John Lennon, who was widely regarded as the most thoughtful and outspoken of the four Beatles during their peak of popularity during the 1960’s, dropped out of the music business, to devote his attention to his newly-born son, Sean, and to his wife, Yoko Ono. Then in November 1980, he reentered the pop mainstream with the introduction of a new album, “Double Fantasy,” which, Lennon said at the time, was an extension of his family life, as the songs were direct celebrations of enduring love and the pleasures of home and hearth.

On December 8, 1980 at around 5 p.m., John and Yoko left their apartment in the historic Dakota on Central Park West in New York City to go to their recording studio to supervise the transfer of some of the “Double Fantasy” album numbers to singles. David Geffen, their record producer and friend, said that more than 700,000 copies of the album had already been sold up to that time.

As they were leaving the Dakota, they were approached by several people who were seeking autographs. Among them was a man who would be later identified as Mark David Chapman. John Lennon scribbled an autograph on the cover of “Double Fantasy” for Chapman.

The Lennons spent several hours at the studio on West 44th Street, returning to the Dakota at about 10:50 p.m. They exited their limousine on the 72nd Street curb even though a car could have driven through the entrance and into the courtyard.

Three witnesses–a doorman at the entrance, an elevator operator and a cab driver who had just dropped off a passenger–saw Mark David Chapman standing in the shadows just inside the arch.

As the Lennons walked by, Chapman called, “Mr. Lennon.” Then he dropped into “a combat stance” and fired four pistol shots. According to the autopsy, two shots struck John Lennon in the left side of his back and two in his left shoulder. All four caused internal damage and bleeding.

According to police, Lennon staggered up six steps to the room at the end of the entrance used by the concierge, said, “I’m shot,” then fell down.

The first policemen at the scene were Officers Steve Spire and Peter Cullen, who were in the patrol car at 72nd Street and Broadway when they heard a report of shots fired at the Dakota. The officers found Chapman standing “very calmly” where he had been.
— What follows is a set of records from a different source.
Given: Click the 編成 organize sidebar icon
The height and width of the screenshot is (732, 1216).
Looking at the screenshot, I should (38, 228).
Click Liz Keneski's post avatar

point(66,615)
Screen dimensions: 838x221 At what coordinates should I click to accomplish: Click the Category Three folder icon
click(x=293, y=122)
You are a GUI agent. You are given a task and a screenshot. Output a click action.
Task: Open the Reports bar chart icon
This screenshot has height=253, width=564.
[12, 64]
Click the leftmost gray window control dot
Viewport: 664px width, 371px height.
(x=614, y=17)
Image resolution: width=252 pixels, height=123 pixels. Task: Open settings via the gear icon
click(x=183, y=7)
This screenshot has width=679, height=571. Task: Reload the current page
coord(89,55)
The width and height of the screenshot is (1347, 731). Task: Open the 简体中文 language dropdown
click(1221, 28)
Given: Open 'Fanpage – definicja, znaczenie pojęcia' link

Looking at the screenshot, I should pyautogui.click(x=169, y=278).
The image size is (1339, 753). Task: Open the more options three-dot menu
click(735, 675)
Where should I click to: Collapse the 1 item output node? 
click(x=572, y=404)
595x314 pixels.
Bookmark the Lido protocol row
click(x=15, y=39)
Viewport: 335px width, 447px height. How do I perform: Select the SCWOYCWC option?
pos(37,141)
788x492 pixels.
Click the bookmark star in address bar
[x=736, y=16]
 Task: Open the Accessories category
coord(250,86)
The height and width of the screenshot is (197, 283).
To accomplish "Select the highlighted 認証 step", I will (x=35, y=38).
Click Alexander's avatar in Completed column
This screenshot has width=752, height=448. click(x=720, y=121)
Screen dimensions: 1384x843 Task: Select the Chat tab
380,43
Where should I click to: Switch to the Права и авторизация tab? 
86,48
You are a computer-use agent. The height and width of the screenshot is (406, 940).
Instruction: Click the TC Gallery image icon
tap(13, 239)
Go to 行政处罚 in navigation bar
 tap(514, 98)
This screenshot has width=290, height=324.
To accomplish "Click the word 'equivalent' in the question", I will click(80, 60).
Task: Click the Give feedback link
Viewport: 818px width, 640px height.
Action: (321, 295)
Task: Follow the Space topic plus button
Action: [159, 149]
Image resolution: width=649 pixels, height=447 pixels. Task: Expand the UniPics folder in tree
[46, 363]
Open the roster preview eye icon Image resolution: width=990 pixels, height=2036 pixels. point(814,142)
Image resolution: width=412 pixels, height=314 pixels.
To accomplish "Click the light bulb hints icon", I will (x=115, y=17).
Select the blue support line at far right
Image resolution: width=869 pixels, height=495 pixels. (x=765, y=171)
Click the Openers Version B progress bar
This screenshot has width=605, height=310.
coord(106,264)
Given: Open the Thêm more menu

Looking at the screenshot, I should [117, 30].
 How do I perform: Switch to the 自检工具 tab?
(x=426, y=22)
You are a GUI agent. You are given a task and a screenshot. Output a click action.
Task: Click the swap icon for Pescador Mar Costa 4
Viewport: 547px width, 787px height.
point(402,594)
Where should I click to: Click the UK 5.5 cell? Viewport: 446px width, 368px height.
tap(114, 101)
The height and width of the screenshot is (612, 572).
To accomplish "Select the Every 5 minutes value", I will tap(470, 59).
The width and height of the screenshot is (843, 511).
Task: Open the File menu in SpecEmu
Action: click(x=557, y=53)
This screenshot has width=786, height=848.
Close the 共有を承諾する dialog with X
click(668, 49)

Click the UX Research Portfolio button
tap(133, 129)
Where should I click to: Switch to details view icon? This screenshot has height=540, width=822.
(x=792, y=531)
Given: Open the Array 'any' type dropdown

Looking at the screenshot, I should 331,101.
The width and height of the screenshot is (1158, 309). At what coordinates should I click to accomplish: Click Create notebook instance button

The police said he had dropped the revolver after firing it, and said Chapman had a paperback book, J.D. Salinger’s “The Catcher in the Rye,” and a cassette recorder with 14 hours of Beatles tapes.

The second police team at the Dakota, Officers Bill Gamble and James Moran, took Lennon to Roosevelt Hospital. Officer Moran said they stretched Lennon out on the back seat and that the singer was “moaning.” He said he asked, “Are you John Lennon?” and that Lennon had moaned, “Yeah.”

Dr. Stephen Lyman of Roosevelt Hospital said Lennon was dead when the policemen arrived with him. He was pronounced dead at 11:15 p.m. Dr. Elliott M. Gross, the Chief Medical Examiner, said after the autopsy that Lennon had died of shock and loss of blood and that no one could have lived more than a few minutes with such injuries.

Yoko Ono, crying “Tell me it’s not true,” was taken to Roosevelt Hospital and led away in shock after she learned her husband was dead. David Geffen later issued a statement in her behalf: “John loved and prayed for the human race. Please do the same for him.”

Within minutes of the first broadcasts of the news of the shooting, people began to gather at Roosevelt Hospital and in front of the Dakota, reciting prayers, singing Lennon’s songs and burning candles.

On December 14, all around the world, people paused to stand alone or come together in silence, heeding a plea from Yoko Ono that they take 10 minutes to remember the former Beatle.